LITTLE ROCK — A challenge to the constitutionality of the state’s system of funding public schools can proceed in part, the state Supreme Court ruled Thursday.
In a 6-1 ruling, the high court partially reversed Pulaski County Circuit Judge Chris Piazza’s April 2011 ruling that dismissed a lawsuit by the Deer-Mount Judea School District alleging that the state was not funding the district at an adequate level.
The Supreme Court said Piazza was right to dismiss some of the district’s claims because they had been or could have been raised in previous school-funding cases, but the justices said he erred in dismissing claims concerning acts or omissions that allegedly occurred after resolution of the long-running Lake View school funding case in 2007. The court sent the case back to circuit court so the district can proceed with its claims regarding post-2007 issues.
In oral arguments last month before the Supreme Court, attorney Clay Fendley argued for the district that the promise of the resolution of Lake View has not been realized.
In that case, which began in 1992 with a lawsuit filed by the now-defunct Lake View School District, the state Supreme Court ruled in 2002 that the state was not adequately and equitably funding public schools. Five years later, the court ruled that the state was meeting its constitutional obligations after the Legislature consolidated schools and enacted spending hikes and sweeping reforms.
Among other things, Deer-Mount Judea alleged in its lawsuit that legislative reports from 2008 and 2010 on the level of funding needed to maintain adequacy did not satisfy the law requiring the reports; that cost-of-living adjustments in 2009 and 2011 were based on the amount of money that was available, not on what was needed; that there is no rational basis for the state’s method of funding school transportation; and that the district’s facilities are inadequate because of an inequitable funding system.
Assistant Attorney General Scott Richardson argued before the court last month that the district was raising issues that were already raised and decided in the Lake View case. He warned that a ruling in favor of Deer-Mount Judea would lead to the state being “constantly in litigation over the state’s education funding system.”
In its majority opinion Thursday, the Supreme Court said the adequacy reports and COLAs cited in the lawsuit came after Lake View ended, so claims about them could not have been raised in that case.
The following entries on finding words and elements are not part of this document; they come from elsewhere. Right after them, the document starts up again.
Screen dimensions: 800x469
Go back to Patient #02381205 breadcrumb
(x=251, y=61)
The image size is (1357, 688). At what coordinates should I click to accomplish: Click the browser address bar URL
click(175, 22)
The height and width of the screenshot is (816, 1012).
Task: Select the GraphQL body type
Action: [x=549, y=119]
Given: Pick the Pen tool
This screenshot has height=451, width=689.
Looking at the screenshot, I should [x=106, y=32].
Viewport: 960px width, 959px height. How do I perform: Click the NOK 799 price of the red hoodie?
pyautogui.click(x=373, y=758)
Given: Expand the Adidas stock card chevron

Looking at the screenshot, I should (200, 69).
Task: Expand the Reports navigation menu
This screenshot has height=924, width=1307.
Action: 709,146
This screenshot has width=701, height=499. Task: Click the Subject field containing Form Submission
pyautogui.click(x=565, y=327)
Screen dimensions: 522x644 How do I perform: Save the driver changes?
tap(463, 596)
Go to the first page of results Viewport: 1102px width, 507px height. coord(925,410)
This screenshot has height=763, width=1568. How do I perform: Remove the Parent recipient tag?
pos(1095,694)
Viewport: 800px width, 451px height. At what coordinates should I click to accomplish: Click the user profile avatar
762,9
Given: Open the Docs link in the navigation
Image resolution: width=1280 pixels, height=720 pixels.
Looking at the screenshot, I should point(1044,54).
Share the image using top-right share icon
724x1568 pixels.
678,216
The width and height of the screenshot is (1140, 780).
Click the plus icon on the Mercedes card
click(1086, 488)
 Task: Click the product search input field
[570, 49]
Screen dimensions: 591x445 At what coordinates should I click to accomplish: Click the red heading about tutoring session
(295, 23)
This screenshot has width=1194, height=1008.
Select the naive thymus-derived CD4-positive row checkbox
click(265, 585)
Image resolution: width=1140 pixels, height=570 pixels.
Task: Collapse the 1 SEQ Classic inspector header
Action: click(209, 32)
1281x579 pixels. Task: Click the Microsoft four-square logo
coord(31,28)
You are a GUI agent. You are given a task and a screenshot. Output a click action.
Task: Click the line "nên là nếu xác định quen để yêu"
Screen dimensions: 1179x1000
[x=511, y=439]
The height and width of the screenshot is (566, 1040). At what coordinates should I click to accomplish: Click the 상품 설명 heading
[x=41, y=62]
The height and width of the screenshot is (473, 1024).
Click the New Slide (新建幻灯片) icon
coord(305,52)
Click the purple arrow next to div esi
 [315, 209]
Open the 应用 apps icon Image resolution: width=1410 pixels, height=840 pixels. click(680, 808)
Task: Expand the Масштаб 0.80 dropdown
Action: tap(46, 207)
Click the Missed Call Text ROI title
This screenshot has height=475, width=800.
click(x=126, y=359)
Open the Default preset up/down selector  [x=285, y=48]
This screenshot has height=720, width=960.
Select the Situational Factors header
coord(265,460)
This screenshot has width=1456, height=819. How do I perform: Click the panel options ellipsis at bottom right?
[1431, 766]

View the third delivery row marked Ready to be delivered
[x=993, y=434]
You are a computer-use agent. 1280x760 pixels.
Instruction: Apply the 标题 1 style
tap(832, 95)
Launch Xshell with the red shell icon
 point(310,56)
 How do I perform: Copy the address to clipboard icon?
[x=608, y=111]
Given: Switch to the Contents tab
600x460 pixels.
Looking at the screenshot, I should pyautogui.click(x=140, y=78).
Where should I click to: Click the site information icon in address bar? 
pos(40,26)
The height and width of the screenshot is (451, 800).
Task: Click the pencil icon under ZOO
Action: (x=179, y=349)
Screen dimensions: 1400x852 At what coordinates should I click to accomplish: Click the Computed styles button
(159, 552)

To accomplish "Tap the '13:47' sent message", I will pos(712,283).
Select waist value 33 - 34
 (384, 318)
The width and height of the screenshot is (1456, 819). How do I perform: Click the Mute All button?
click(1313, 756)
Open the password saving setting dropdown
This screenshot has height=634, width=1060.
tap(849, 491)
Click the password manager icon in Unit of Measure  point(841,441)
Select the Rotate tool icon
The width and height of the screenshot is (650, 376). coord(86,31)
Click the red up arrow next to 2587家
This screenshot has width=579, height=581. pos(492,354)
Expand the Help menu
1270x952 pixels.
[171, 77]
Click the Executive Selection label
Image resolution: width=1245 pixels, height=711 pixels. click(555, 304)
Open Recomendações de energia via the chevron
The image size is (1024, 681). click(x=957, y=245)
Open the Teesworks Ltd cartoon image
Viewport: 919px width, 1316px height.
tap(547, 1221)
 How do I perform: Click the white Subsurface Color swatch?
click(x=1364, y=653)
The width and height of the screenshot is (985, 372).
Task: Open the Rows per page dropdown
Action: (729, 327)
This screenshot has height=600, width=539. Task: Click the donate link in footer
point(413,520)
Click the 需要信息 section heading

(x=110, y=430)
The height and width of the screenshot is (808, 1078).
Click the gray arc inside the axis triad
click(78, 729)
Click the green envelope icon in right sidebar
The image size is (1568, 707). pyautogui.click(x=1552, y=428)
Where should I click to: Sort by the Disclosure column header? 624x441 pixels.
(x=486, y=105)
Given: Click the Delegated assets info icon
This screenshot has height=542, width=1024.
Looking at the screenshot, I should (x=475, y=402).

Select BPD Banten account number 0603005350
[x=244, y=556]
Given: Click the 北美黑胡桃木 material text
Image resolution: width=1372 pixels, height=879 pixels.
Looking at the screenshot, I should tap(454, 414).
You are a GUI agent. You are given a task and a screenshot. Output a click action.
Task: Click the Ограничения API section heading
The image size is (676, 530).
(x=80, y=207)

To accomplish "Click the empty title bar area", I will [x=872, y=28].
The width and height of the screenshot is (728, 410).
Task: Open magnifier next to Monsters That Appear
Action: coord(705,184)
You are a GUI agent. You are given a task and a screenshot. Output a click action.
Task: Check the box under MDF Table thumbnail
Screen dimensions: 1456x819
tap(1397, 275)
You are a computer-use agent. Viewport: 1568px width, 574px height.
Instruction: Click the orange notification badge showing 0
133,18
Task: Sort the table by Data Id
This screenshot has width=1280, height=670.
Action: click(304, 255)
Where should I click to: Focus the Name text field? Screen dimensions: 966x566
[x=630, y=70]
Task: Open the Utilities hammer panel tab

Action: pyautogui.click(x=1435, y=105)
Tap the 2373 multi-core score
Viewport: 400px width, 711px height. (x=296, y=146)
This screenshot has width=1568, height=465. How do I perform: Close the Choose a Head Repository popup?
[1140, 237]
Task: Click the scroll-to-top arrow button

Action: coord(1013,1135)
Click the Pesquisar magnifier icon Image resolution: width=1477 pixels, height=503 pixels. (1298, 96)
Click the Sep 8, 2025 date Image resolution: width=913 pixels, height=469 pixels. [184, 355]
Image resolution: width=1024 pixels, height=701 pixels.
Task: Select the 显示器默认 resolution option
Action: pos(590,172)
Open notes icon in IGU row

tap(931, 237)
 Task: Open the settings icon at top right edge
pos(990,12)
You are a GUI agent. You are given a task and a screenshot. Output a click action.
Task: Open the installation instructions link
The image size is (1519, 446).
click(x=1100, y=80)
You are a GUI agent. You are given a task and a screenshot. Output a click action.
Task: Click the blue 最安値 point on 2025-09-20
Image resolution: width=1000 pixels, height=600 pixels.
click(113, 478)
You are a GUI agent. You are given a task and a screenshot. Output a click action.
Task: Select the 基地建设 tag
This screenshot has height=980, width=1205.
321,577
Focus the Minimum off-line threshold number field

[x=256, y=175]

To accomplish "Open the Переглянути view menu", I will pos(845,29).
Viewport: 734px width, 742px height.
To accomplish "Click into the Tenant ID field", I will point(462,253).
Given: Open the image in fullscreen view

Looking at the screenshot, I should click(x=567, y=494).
Regarding transportation, the court said that the 2008 and 2009 adequacy reports recommended that a budget line item be added for school districts whose transportation costs were not covered by the existing line item, but the Legislature rejected the recommendation — decisions that came after Lake View ended.
The court also said one of the factors in the resolution of Lake View was the passage of a 2007 law requiring the state to provide districts with adequate funding for facilities. It would not have been possible to bring a complaint about the effects of that law before the Lake View case ended in 2007, the court said.
“The circuit court abused its discretion in dismissing these claims,” though the dismissal of other claims was appropriate, Baker wrote in the majority opinion.
In a dissenting opinion, Justice Donald Corbin wrote that the district’s appeal was not filed in a timely manner and should be dismissed.
Fendley said Thursday the ruling was “a big victory for kids.”
“The state wanted no accountability, and the court said there’s going to be some accountability, so we’re excited about that,” he said.
Fendley said he expected to file an amended complaint to add new claims related to issues that have arisen since the case was dismissed in circuit court.
Matt DeCample, spokesman for Gov. Mike Beebe, who is named as a defendant in the suit, said Thursday the ruling was “procedural and technical” and did not address the merits of the school district’s claims.
“We’ll continue to watch it as it goes back to the lower court, and obviously the state will continue to hold its position,” he said.